ENANTIOMERIC N-SUBSTITUTED N-NORMETAZOCINES - A COMPARATIVE-STUDY OF AFFINITIES AT SIGMA, PCP, AND MU OPIOID RECEPTORS

The optical antipodes of N-allyl-N-normetazocine (2; SKF 10047, NANM) were the original compounds used for the classification of the sigma-receptor as distinct from other receptors such as the PCP (NMDA), opioid, and dopamine receptors. Later studies showed that (+)-N-(dimethylallyl)-N-normetazocine [(+)-4, (+)-pentazocine] was more potent and selective for the sigma-receptor.
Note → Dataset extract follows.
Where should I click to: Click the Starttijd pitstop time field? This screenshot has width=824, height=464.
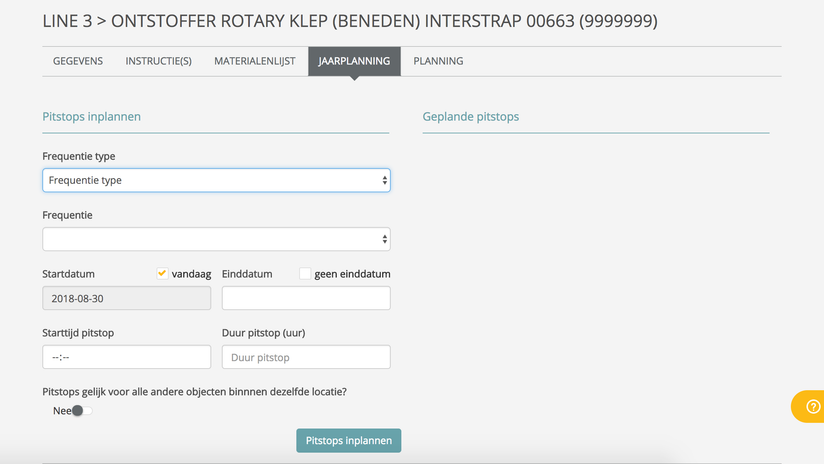[x=126, y=357]
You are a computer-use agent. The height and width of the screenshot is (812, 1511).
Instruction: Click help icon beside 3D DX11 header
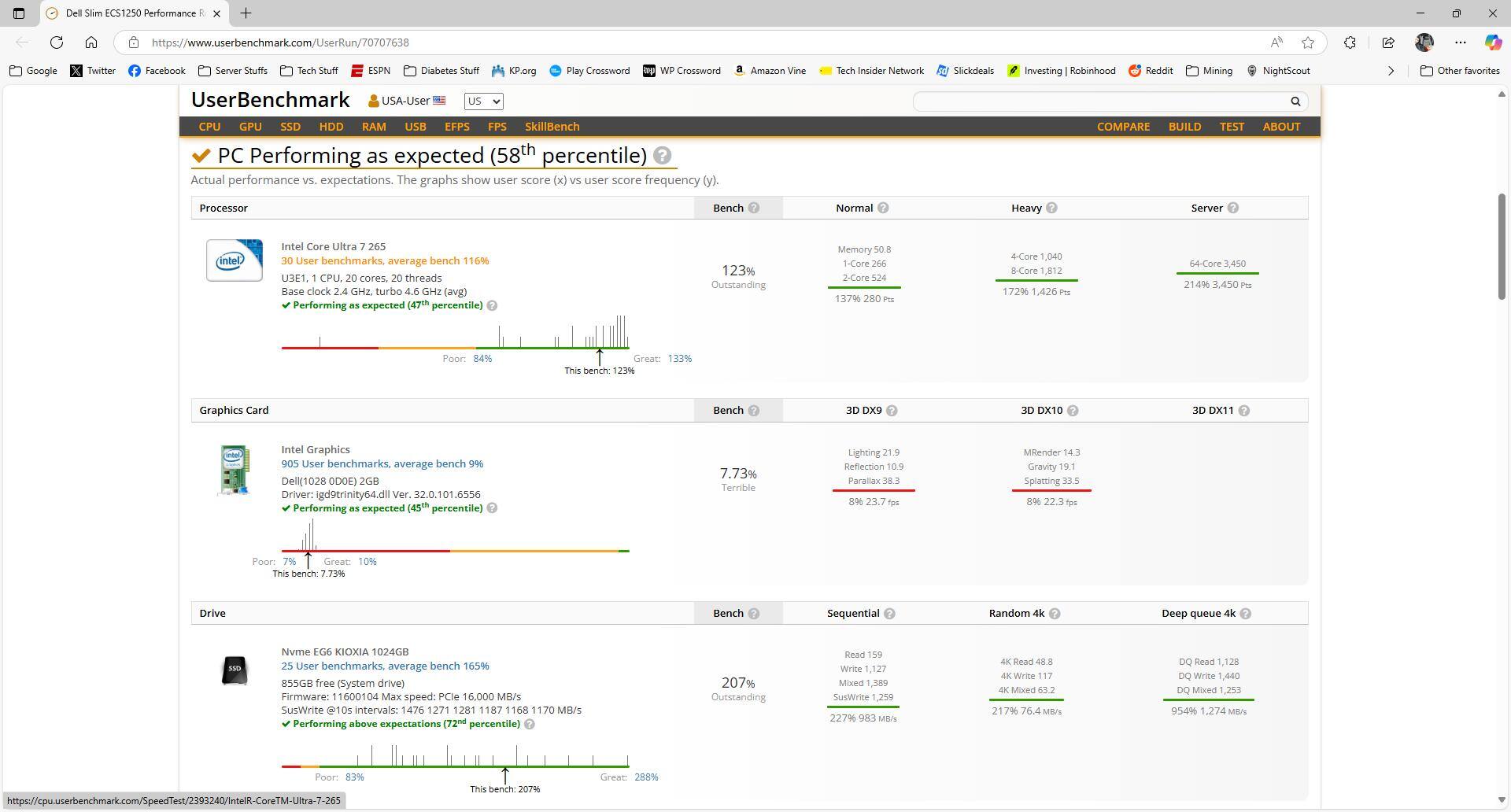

In order to gain additional structure-activity relationship information, several N-substituted N-normetazocine analogs were prepared and evaluated for their sigma-1 ([H-3]-(+)-3-PPP or [H-3]-(+)-pentazocine), PCP ([H-3]TCP), and mu-opioid ([H-3]DAMGO) receptor binding affinities. (+)-N-Benzyl-N-normetazocine [(+)-10)] possessed subnanomolar affinities for the sigma-site, K(i) = 0.67. The analog (+)-10 showed > 14000- and 2400-fold selectivity, respectively, for the sigma-receptor relative to the PCP and mu-opioid receptors. The N-substituted N-normetazocines were enantioselective for the sigma-site. The (+)-N-benzyl analog, (+)-10, showed a 55-fold selectivity relative to (-)-10. Analysis of the data also revealed that (+)-normetazocine [(+)-1] [K(i) = 30 nM] possessed the highest affinity for the PCP receptor. However, (+)-metazocine [(+)-5] (K(i) = 41 nM) was the most selective compound for the PCP receptor relative to the sigma (51-fold) and mu-opioid (> 200-fold) sites.